As NASCAR great Fred Lorenzon said in a recent issue of NASCAR Scene: "My grandmother could drive around Talladega. That's not racing."

When the Daytona Speedway opened in 1959 the first and last Champ car race was run at the country's first high-banked superspeedway. Marshall Teague was killed in practice and George Amick was killed when he crashed on the last lap of the race and neither Bill France Sr nor Bill Jr would ever again run a USAC race at their track. Even then high-banked superspeedways were too fast, too dangerous for open-wheel cars.

As time went on Daytona was considered too fast for stock cars as well and in 1988 NASCAR introduced restrictor plates for Daytona and Talladega. The danger of restrictor plate racing of course, with massed packs of cars droning around together, is mutli-car accidents; "The Big One" feared by NASCAR and IRL drivers alike. In fact, we've seen these type of accidents in both NASCAR at Daytona and Talladega and in the IRL at many tracks.

The hard question is, has open-wheel racing run its course on oval tracks? How many more restrictions can you place on the cars when you really need to open-up the formula? The fact of the matter is the fear of a big accident is always there and we've already seen the results. Spectators in the grandstands have been killed at both IRL and CART oval races and many people worry about a day when a car flies into the grandstands at an oval track and kills more than a few people. Heaven forbid that it happens, but it's all too likely.

These days Champ Car runs just two oval races and neither pulls much of a crowd. The same is true of many IRL races. The California Speedway and Phoenix have decided to give up on the IRL because of weak and weakening crowds. It's sad to see this happen at places that used to fill the house. For many years Phoenix was a stronghold for Champ car racing while in the late nineties the California Speedway drew 100,000 to its 500-mile Champ car race.

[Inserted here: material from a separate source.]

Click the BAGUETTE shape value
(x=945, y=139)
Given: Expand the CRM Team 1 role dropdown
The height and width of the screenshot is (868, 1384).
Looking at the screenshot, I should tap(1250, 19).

"I don't think there's a future for open-wheel racing on ovals," says Paul Tracy. "The only future for ovals is cars that have got fenders on them because NASCAR specializes in marketing to the masses and neither the IRL nor Champ Car has the marketing dollars or the expertise or the time that they can afford to market the sport like NASCAR does. NASCAR is a marketing machine that specializes in marketing themselves to the masses."

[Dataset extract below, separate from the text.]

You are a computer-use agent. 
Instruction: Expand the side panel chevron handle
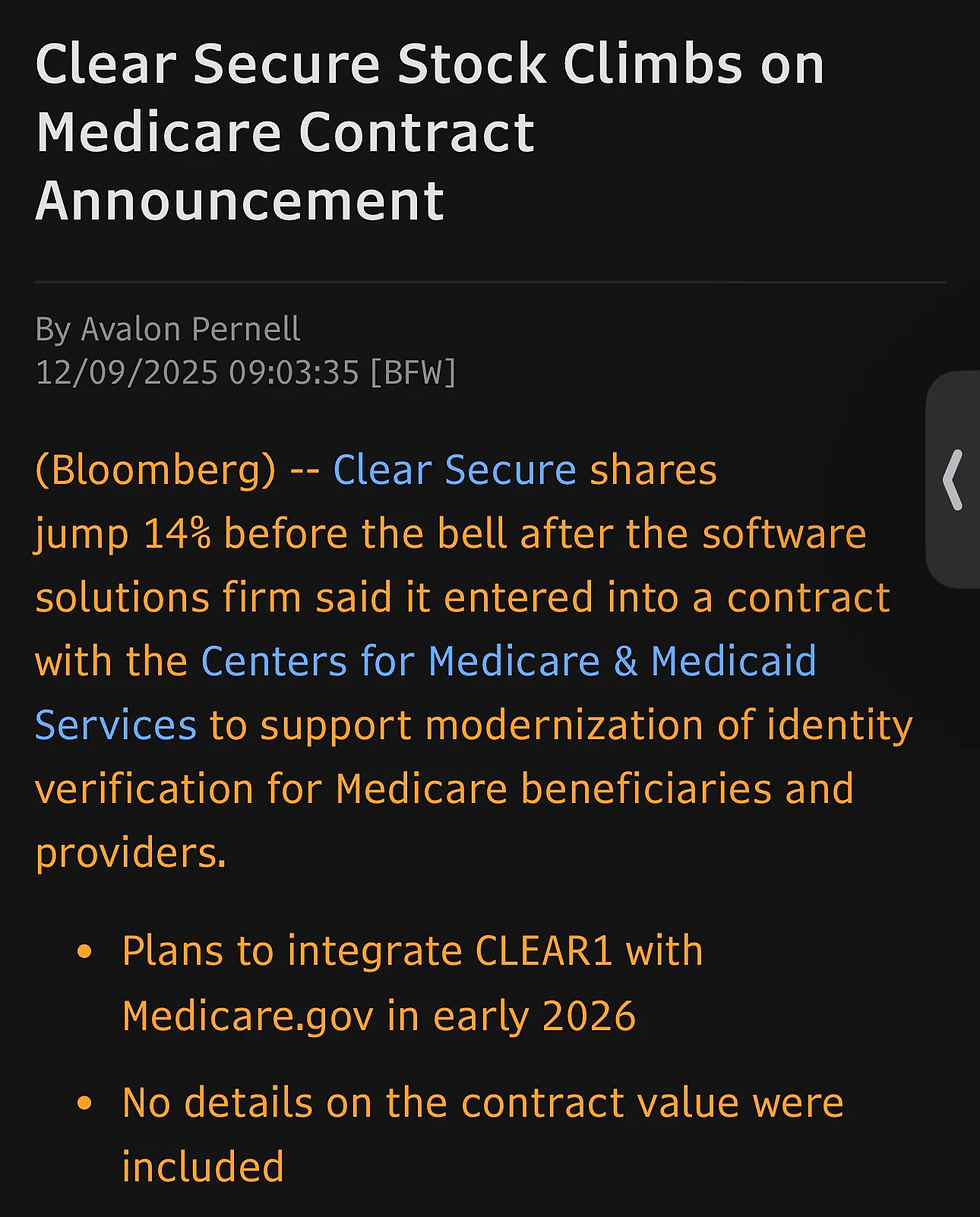[x=953, y=480]

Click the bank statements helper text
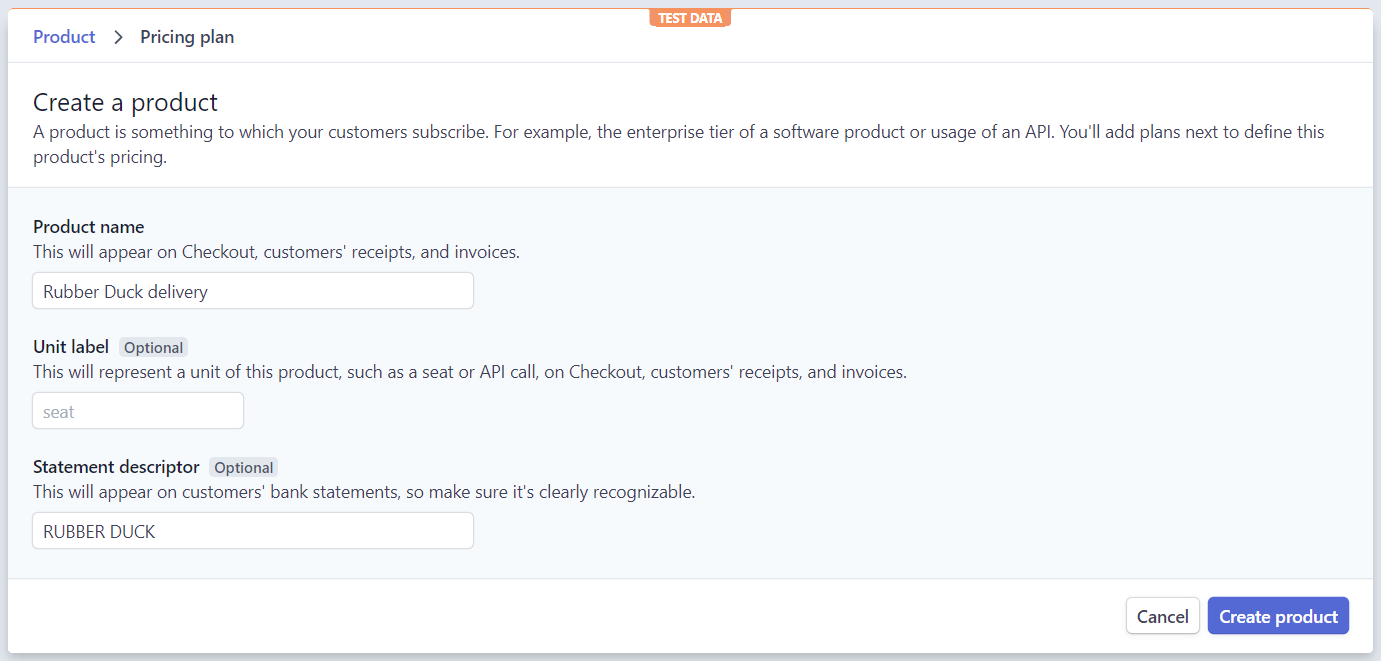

Cristiano da Matta agrees with Tracy. "I don't think there's any future for racing these cars on ovals," da Matta says. "In my opinion the time has passed for oval tracks and open-wheel cars. A big thing is that even the fans who don't understand racing so much because they are not on the inside can see it because they don't come to watch because it's boring.

"I don't see any problem running a formula that is mainly road courses and street courses," da Matta adds. "We go to Milwaukee and there's nobody in the grandstands watching the race. We go to Las Vegas and it's the same. Instead, we're the support race for the Barber Dodge series of NASCAR. It doesn't make you feel very good."

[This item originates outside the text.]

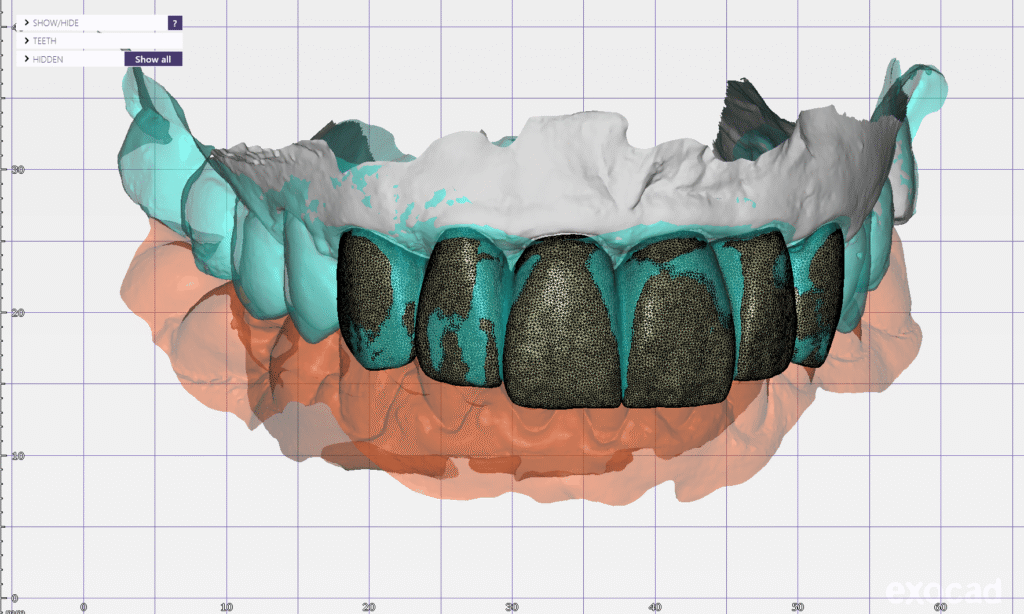Click the 10 mark on the left ruler
1024x614 pixels.
click(x=17, y=455)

Twelve years ago the world's press descended on what was then known as the CART Indy Car World Series to cover the exploits of defecting F1 world champion Nigel Mansell in America. At the season-opener in Phoenix there was a press scrum like we'd never seen before with experienced, aggressive writers and photographers from all the British newspapers as well as a smattering of European writers and photographers. At Indianapolis that year they had to open an additional press room to accomodate the international press.

A dozen years later the world of open-wheel oval track racing has been knocked upside down to the point where Champ Car races essentially as a support show in Las Vegas to NASCAR's truck series and the IRL's big draw is a rookie female driver.

Is this the right image or position for a supposedly major, first rate sport? I think not. Indeed, I often wonder what the likes of AAA heros Jimmy Murphy and Frank Lockhart and USAC stars Bill Vukovich, Tony Bettenhausen and Jimmy Bryan would have to say about this sad state of affairs. I'm sure it wouldn't be very complimentary.

In all, it's a very big conundrum, and I'm afraid the only solution come 2007 is to chalk it up to experience and move on, leaving oval racing sadly in the past.